8. yüzyılın sonunda. Babil, 689'daki isyanın cezası olarak Asurlular tarafından fethedildi. M.Ö. e. tamamen yok edildi.

Babil, Asur'a üç yüz yıl bağımlı kaldıktan sonra, MÖ 626'da Keldani kralı Nabopolassar'ın orada hüküm sürmesiyle yeniden bağımsız hale geldi. Kurduğu krallık, MÖ 538'e kadar yaklaşık 90 yıl sürdü, Pers kralı Cyrus'un birlikleri tarafından fethedildi, 331'de Büyük İskender onu ele geçirdi, 312'de Babil Büyük İskender'in generallerinden biri tarafından ele geçirildi. Seleucus, sakinlerinin çoğunu kendi kurduğu yakınlardaki Seleucia şehrine yerleştirdi. 2. yüzyıla gelindiğinde Reklam Babil'in yerinde sadece kalıntılar kaldı.

1899'dan bu yana sürdürülen arkeolojik kazılar sayesinde Babil topraklarında şehir surları, kraliyet sarayı, tapınak binaları, özellikle tanrı Marduk kompleksi ve bir yerleşim alanı keşfedildi.

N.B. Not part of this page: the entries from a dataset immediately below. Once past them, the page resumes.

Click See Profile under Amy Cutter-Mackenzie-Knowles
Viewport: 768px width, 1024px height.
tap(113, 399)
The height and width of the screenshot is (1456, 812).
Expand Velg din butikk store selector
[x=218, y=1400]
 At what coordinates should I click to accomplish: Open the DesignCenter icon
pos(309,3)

Şu anda Irak, Babil eyaletinin topraklarında bulunuyor; bu iki devleti birleştiren tek şey budur.

Edebiyat

Eski Doğu Tarihi. En eski sınıflı toplumların doğuşu ve köle sahibi uygarlığın ilk merkezleri. Bölüm I. Mezopotamya / ed. I.M. Dyakonova - M., 1983.

Kültüroloji: Ders notları. (Auth.-derleyen: A.A. Oganesyan). - M.: Önceki, 2001.-s.23-24.

Lyubimov L. B. Sanat antik dünya. - M.: Eğitim, 1971.

Polikarpov V.S. Kültürel çalışmalar üzerine dersler. - M.: “Gardarika”, “Bilirkişi Bürosu”, 1997.-344 s.

Okuyucu "Sanat" bölüm 1. - M .: Eğitim, 1987.

Shumov S.A., Andreev A.R. Irak: tarih, insanlar, kültür: Belgesel tarihsel araştırma. - M.: Monolit-Evrolints-Gelenek, 2002.-232 s.